The reason I placed two second pre-gaps on each audio track in mkpsxiso was largely from my experience in dealing with fixing CUE sheets in broken ISOs. Whilst it might seem to be a little wasteful there is a good technical reason to have two second pregaps on each audio track on a PS1 disc, as the CD track query command on the PS1 only returns the minutes and seconds of a track, so having a pre-gap may help guarantee that the PS1 will land on the correct audio track. This might be why some PS1 games have CD audio tracks implemented as files, as it allows to locate the exact position of the audio track using that file's assigned LBA. Making ISOs this way is also supported in MKPSXISO.
I understand that.
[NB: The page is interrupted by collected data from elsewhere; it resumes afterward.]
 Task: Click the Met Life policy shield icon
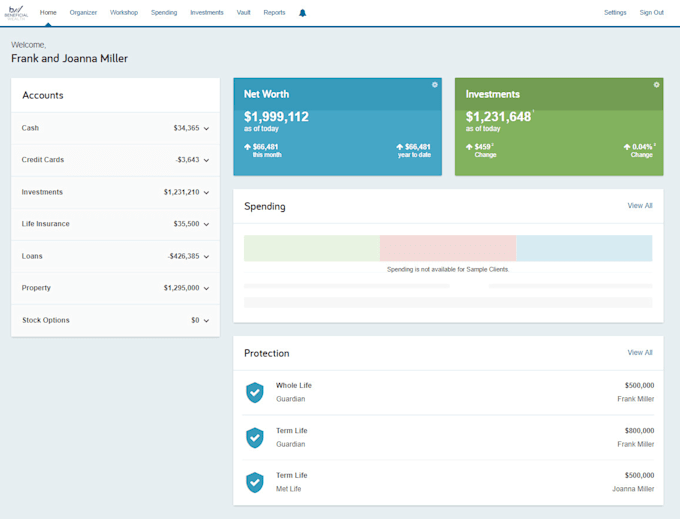coord(255,482)
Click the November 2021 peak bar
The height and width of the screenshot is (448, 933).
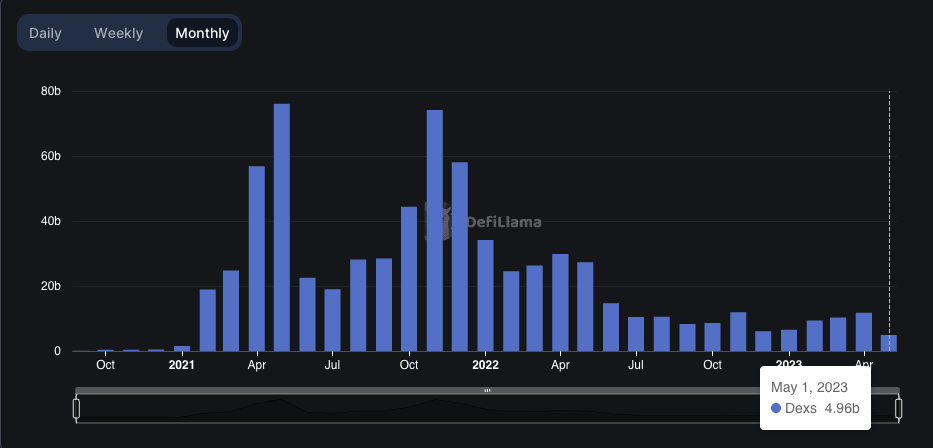pos(435,231)
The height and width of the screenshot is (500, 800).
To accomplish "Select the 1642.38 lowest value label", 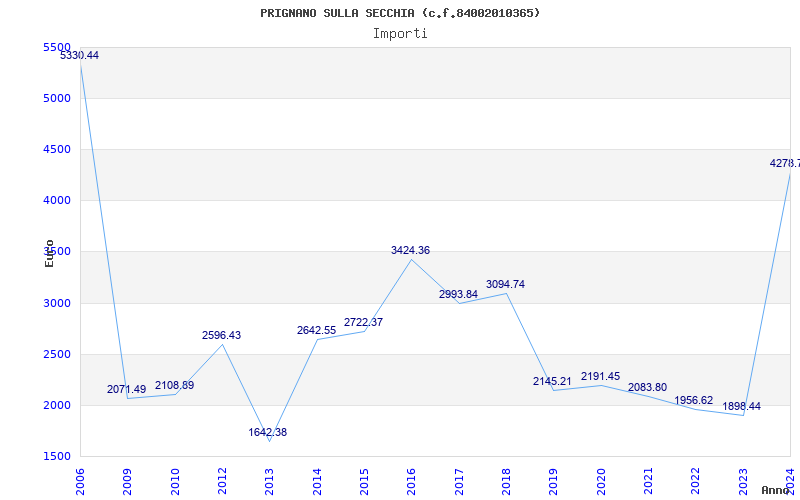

My question was on the difference in using pre-gap for the first audio track, and pauses for the other audio tracks (this is what mkpsxiso does). This has a slightly different effect on the raw content of the bin. With pre-gap there are no empty sectors before the track, it is just the index telling an audio player that the track must be played with 2 seconds of silence. With pause, there is a physical 2 seconds pause, made of empty sectors in the bin. If the main issue is to let the game land on the correct track, shouldn't the first audio track also use a pause, rather than a "virtual" pause with a pre-gap? (actually, this is what most games do: physical 2 seconds pause for all audio tracks, including the first).
As we discussed, now there is a 'mixed' type. str and xa are now aliases. example.xml has been updated accordingly.